Nella ricerca dell’autorità perduta in ogni stagione ci facciamo guidare dall’autorevolezza di chi ci accompagna, dalla guida di maestri. “ Ma è sempre più difficile”, scrive il sociologo Alain Touraine, “riconoscere l’autorità, per la semplice ragione che viviamo in un mondo che non è governato da principi assoluti, ma mobili, in trasformazione: così avviene nella scienza, nella tecnologia, nella comunicazione”.
Sarà per questo che guardiamo ai nostri maestri con nostalgia.

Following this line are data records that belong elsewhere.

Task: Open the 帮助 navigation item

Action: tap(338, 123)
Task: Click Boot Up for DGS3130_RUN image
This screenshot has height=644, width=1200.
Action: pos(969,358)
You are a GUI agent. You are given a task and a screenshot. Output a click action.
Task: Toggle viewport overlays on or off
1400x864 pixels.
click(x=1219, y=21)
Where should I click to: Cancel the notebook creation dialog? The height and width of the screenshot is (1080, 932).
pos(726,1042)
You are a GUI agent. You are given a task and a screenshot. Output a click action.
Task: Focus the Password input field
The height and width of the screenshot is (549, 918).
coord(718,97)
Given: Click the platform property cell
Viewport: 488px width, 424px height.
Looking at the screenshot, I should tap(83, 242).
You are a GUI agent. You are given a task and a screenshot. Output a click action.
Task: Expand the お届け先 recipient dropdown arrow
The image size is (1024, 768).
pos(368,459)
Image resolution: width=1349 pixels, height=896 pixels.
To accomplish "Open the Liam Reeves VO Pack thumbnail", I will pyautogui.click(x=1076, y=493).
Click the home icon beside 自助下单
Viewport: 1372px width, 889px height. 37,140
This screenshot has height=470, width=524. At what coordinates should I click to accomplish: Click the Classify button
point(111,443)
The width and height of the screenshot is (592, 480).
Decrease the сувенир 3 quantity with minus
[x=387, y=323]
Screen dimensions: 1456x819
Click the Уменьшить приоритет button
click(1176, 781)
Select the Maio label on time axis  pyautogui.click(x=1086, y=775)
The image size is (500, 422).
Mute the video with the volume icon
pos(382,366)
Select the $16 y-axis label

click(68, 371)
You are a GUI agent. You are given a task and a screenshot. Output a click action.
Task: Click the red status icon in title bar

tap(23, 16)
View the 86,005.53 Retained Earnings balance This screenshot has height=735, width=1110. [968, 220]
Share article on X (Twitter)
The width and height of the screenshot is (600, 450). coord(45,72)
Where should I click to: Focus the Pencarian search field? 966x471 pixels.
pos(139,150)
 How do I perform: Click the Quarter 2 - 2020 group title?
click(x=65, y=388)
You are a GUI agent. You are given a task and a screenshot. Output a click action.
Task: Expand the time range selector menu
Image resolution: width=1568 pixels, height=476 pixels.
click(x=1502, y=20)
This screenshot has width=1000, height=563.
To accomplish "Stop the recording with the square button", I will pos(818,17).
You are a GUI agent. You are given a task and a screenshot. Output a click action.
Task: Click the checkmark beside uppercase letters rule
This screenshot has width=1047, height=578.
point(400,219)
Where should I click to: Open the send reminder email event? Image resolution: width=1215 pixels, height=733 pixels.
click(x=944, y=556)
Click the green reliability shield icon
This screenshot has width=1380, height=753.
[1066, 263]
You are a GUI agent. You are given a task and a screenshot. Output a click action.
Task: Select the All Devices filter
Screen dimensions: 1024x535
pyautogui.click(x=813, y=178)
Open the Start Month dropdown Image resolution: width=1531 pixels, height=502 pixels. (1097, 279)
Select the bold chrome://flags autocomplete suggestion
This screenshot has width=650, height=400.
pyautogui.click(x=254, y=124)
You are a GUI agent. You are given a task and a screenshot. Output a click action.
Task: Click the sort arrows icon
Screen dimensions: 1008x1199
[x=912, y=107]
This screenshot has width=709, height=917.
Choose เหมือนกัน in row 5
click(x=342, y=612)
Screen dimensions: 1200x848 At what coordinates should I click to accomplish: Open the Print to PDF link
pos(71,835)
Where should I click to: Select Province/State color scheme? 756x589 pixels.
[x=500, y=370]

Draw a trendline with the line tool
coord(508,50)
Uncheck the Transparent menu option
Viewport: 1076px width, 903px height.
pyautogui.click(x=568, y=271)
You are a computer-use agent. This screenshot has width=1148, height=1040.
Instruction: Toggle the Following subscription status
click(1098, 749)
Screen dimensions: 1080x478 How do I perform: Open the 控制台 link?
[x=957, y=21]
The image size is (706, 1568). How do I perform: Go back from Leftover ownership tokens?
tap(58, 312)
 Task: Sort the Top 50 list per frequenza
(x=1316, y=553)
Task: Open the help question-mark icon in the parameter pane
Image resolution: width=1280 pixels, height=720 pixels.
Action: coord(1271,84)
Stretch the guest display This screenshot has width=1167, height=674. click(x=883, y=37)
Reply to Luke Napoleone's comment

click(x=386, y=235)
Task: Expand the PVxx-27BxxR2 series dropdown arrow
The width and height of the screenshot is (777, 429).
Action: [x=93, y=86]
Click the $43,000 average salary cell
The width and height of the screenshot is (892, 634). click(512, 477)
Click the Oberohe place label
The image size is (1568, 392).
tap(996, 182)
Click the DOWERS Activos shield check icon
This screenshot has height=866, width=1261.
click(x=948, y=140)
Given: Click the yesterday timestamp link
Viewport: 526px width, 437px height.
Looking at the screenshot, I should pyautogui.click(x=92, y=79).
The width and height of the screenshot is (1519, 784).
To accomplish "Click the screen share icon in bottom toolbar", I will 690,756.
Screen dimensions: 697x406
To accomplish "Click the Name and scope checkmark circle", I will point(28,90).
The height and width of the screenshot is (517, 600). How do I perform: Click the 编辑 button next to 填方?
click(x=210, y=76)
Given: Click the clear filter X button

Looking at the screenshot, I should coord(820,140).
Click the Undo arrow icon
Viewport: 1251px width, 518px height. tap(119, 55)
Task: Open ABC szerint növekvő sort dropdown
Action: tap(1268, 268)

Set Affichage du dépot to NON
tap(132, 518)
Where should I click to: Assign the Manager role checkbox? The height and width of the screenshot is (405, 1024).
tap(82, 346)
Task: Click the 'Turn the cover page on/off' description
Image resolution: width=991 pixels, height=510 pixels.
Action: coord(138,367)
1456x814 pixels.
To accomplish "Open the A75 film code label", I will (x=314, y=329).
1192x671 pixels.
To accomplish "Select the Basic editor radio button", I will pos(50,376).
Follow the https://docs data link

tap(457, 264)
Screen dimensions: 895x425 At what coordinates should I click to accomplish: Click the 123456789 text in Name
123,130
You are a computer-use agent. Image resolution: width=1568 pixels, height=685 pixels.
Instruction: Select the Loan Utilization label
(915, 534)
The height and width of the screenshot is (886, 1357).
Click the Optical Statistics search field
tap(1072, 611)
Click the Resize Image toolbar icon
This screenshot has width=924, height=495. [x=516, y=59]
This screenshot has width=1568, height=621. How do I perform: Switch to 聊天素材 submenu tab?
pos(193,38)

Alcuni li ricordiamo in queste pagine: figure paterne di educatori che ci sono passati accanto lasciandoci la “tripla A”. Non quella degli indici economici che oggi va molto di moda. “A” come altezza. Non è certo la statura fisica, ma il vivere secondo un codice etico. E’ rifiutare la finta modestia che porta alla bassezza, all’avvilimento dei piccoli imbrogli chiamati compromessi e che sviliscono – come ci accorgiamo tutti i giorni – i rapporti tra le persone e il lavoro di ognuno. “A” come ascolto. Ci vuole, dopo la “A” precedente. Essere disponibili all’ascolto è un esercizio raro. E’ sinonimo di rispetto verso gli altri e prerogativa di chi si pone come educatore. Insomma, c’è bisogno di chi aiuti a praticare con umiltà quella grande e desueta virtù che si chiama discernimento. Non è uno psicanalista ma quella figura che nell’adolescenza e nella giovinezza aiuta a manifestare “i pensieri del cuore” , a crescere nella libertà ma anche nella responsabilità di esercitarla. E, infine “A” come autorità che si esercita con il comando che deve coniugarsi con l’esempio. Quanti esempi ci sono stati lasciati e ci vengono ancora donati: li dimentichiamo, per poi rimpiangerli quando dobbiamo confrontarci con situazioni di crisi e difficoltà, o quando le persone che incrociamo non reggono il confronto con i maestri di ieri. E si potrebbe continuare a lungo.
Giuseppe Novero
P.S. La recente scomparsa di Giorgio Bocca mi ha fatto ricordare vicende vecchie di vent’anni. Con lui e Guglielmo Zucconi (altro grande giornalista) ho occupato un ufficio, a Milano. Ero lusingato dal condividere uno spazio con due “mostri sacri”. Poi, con il tempo, ho scoperto che quel posto mi era stato assegnato per cercare di interpormi tra i due, che non mancavano di litigare, considerandosi uno superiore all’altro. Eppure, anche in quella situazione, esercitavano l’autorità con la parola, lasciando, al di là delle piccinerie , un esempio di vita.